In order to connect to multiple accounts, you need to configure AWS cross access between accounts.

AWS documentation : https://docs.aws.amazon.com/glue/latest/dg/cross-account-access.html.

Default value is false.

Since version 3.3.1
connection.aws.multi_account.list
Define which account/region to connected to. It must be a list of account:region entries, separated by a space.


Example : 123456789012:eu-west-2 987654321098:eu-west-2

Since version 3.3.1
connection.fetch_page_size
(Advanced) define the size of batch of items loaded by each request in inventory.

Since version 1.0.3
filter
Lets you filter based on specific characteristics.
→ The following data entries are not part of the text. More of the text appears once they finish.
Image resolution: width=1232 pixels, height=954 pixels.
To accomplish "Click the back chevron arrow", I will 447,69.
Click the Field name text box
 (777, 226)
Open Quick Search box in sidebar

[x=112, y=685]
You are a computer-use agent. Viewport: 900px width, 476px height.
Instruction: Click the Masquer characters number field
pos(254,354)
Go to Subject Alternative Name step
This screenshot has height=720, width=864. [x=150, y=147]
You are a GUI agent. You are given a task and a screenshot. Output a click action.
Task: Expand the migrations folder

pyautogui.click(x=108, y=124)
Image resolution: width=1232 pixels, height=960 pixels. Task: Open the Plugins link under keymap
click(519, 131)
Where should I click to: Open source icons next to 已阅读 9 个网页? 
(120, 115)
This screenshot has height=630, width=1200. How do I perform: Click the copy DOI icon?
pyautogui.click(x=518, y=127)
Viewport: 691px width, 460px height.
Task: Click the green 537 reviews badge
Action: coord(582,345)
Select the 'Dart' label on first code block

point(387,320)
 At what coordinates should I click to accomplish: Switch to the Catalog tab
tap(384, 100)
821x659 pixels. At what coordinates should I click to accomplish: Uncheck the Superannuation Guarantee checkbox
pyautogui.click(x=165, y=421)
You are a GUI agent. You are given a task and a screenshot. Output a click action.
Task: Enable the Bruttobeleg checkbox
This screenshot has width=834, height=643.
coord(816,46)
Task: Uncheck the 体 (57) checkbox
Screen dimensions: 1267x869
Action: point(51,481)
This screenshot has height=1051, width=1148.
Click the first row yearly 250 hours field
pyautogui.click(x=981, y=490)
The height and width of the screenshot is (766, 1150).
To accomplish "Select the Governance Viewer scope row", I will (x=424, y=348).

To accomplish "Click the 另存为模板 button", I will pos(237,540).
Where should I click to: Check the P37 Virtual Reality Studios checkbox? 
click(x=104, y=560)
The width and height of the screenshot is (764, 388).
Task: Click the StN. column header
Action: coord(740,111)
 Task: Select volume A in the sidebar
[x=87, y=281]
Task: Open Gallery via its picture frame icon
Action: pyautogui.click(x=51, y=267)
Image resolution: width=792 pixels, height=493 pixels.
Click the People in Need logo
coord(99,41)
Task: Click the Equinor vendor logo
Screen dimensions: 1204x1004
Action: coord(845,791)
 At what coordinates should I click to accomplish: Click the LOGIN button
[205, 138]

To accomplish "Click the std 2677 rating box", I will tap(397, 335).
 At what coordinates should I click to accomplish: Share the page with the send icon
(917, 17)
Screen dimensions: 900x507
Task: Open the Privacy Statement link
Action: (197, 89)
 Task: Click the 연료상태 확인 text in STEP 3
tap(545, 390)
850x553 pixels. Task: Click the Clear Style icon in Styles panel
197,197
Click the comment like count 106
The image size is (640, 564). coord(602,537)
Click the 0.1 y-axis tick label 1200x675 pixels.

See Rich Filters below for a comprehensive explanation.

Since version 3.4.1
User Permissions
In order to collect metadata, the running user's permissions must allow them to access and read databases that need cataloging.
Roles
The user must be able to run the following actions on the target bucket and the objects it contains:
  • glue:GetTable
  • glue:GetTables
  • glue:GetDatabases
Example for cataloging a bucket (in JSON):
{
"Version": "2012-10-17",
"Statement": [
{
"Sid": "SearchTables",
"Effect": "Allow",
"Action": [
"glue:GetTable",
"glue:GetTables",
"glue:GetDatabases"
],
"Resource": "*"
}
]
}
Rich Filters
Databases and Tables
Starting with version 3.4.1, the connector embeds a rich filter mechanism that enables you to extract only specific tables or databases matching the criteria.
Criteria
Description
database
Database name
table
Table name
Example:
filter = "database in ('production', 'qa') and table ~ /(?:hr|it|market)_figures/"
Note: The filter attribute can contain either the raw value or a file URL to the content. (e.g., file:///path/to/zeenea/connections/aws-glue-inventory-filter.json)
When using an side-file, filter changes are taken into account without restarting the scanner.
Data Extraction
To extract information, the connector requests AWS Glue to get tables and metadata.
Collected Metadata
Inventory
Will collect the list of tables and views accessible by the user.
Dataset
A dataset can be a table or a view.
  • Name
  • Source Description
  • Technical Data:
    • AWS Region
    • Database Name
    • Location
    • Owner
    • CreateTime
    • UpdateTime
    • LastAccessTime
    • LastAnalyzeTime
    • TableType
Field
Dataset field.
  • Name
  • Source Description
  • Type
  • Can be null: Depending on field settings
  • Multivalued: Depending on field settings
  • Primary Key: Not supported. Default value false.
Object Identification Keys
An identification key is associated with each object in the catalog. In the case of the object being created by a connector, the connector builds it.
Object
Identification Key
Description
Dataset
code/aws region/dataset identifier
- code: Unique identifier of the connection noted in the configuration file
- aws region: AWS region code
- dataset identifier: Table name
Database schema name
S3 bucket key
Field
code/aws region/dataset identifier/field name
- code: Unique identifier of the connection noted in the configuration file
- aws region: AWS region code
- dataset identifier:
Database schema name
S3 bucket key
- field name
Last modified date: 12/16/2025